■ What you should do: Write out the stretch of lines below that begins at the line with "Image resolution: width=1512" and ends at the line with "Open the Revenue Last 30 Days card", including both, exactly as given and nothing more.

■ The data:
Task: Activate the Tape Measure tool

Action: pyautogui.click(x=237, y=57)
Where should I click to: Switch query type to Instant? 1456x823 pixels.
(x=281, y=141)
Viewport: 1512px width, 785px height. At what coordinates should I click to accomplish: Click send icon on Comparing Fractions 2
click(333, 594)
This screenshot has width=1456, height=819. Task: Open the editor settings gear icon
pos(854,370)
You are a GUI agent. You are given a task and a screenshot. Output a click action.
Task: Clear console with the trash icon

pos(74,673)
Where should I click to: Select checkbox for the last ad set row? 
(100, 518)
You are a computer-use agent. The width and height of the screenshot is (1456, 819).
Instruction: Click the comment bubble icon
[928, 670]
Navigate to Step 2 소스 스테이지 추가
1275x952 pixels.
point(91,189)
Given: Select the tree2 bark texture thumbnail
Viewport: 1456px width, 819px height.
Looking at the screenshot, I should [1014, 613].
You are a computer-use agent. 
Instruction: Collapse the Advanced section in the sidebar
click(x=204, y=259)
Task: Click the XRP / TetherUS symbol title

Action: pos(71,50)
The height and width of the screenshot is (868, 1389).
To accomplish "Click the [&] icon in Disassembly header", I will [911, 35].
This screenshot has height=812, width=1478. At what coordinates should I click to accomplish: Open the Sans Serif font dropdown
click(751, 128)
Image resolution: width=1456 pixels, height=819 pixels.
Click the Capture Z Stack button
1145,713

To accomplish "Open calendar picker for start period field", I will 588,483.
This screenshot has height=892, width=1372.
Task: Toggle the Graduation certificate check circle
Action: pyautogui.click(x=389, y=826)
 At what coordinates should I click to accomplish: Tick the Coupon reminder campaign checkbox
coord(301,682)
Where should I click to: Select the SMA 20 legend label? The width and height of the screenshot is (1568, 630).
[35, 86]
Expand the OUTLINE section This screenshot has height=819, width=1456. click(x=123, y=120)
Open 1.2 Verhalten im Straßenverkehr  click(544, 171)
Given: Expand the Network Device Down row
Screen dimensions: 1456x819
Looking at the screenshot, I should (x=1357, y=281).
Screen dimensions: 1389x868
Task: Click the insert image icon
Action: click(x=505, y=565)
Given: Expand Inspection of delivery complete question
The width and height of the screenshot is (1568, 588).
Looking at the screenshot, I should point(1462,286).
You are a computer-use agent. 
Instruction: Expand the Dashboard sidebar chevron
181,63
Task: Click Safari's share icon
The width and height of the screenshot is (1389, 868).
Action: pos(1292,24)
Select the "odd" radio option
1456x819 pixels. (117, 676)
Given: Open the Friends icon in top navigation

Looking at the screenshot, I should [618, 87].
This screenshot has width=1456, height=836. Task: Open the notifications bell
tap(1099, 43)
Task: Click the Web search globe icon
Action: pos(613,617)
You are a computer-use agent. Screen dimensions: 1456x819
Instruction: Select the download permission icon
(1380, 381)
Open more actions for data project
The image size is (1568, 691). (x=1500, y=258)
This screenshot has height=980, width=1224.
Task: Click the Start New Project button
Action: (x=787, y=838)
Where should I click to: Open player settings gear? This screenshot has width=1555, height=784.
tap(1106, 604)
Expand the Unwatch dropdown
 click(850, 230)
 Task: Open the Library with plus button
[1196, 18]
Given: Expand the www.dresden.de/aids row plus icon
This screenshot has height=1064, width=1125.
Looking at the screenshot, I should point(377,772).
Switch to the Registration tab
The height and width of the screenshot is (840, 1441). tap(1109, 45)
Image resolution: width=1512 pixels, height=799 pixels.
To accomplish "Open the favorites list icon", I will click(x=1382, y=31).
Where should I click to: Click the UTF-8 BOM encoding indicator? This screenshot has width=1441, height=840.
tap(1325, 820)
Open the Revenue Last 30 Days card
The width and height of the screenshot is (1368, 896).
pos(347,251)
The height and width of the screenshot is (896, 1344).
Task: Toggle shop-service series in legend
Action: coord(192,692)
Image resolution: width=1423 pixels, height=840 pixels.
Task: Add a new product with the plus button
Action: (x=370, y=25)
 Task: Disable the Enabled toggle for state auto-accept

■ Response:
Image resolution: width=1512 pixels, height=799 pixels.
To accomplish "Open the favorites list icon", I will click(x=1382, y=31).
Where should I click to: Click the UTF-8 BOM encoding indicator? This screenshot has width=1441, height=840.
tap(1325, 820)
Open the Revenue Last 30 Days card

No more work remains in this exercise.